Why Does Letting Go Feel Okay?
My father is 93 and has fought a long battle with prostate cancer. After being told he has only a few weeks to live, we admitted him to hospice. He is at a wonderful facility. They take great care of him, and it brings me such relief. However, I am so relieved that I feel guilty about it. My father is dying, and for some reason, I feel relieved. Why am I so torn by this?
Those of us who work in hospice hear this quite frequently. It is natural to feel a bit strange, relieved and guilty all at once. Your mind is processing everything right now.
Know that it is okay to feel what you are feeling.
Until hospice is needed, people are in a curative and hopeful state of mind. Patients and family members work diligently to live life fully. Even though entering hospice care is a scary proposition, we have found that once people make the decision to accept end-of-life care, there is a certain amount of letting go that occurs. Hospice care brings peace of mind because they offer a clearer course than the unknown.

DATA PROVIDED
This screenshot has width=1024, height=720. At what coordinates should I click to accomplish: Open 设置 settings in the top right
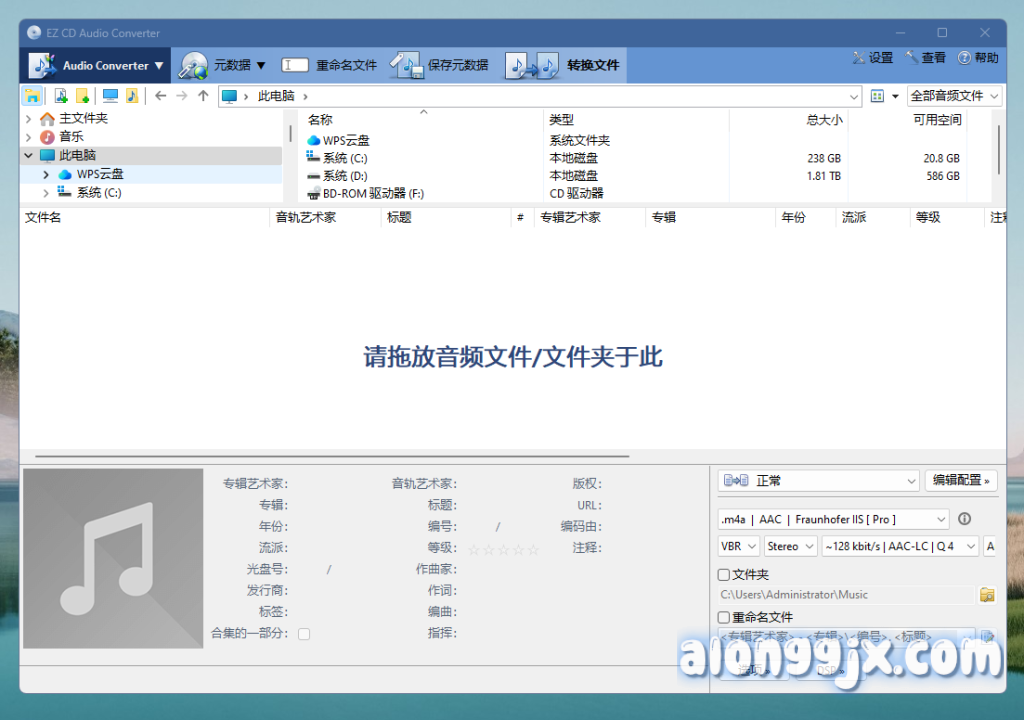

PROBLEMS TO SOLVE
A - Please restate the hospice text starting at "My father is 93" and ending at "you are feeling.", swapping each "relieved" for "comforted".
B - In the hospice text, what illness has the father fought for a long time?

OUTPUTS IN ORDER
A -
My father is 93 and has fought a long battle with prostate cancer. After being told he has only a few weeks to live, we admitted him to hospice. He is at a wonderful facility. They take great care of him, and it brings me such relief. However, I am so comforted that I feel guilty about it. My father is dying, and for some reason, I feel comforted. Why am I so torn by this?
Those of us who work in hospice hear this quite frequently. It is natural to feel a bit strange, comforted and guilty all at once. Your mind is processing everything right now.
Know that it is okay to feel what you are feeling.

B - Prostate cancer.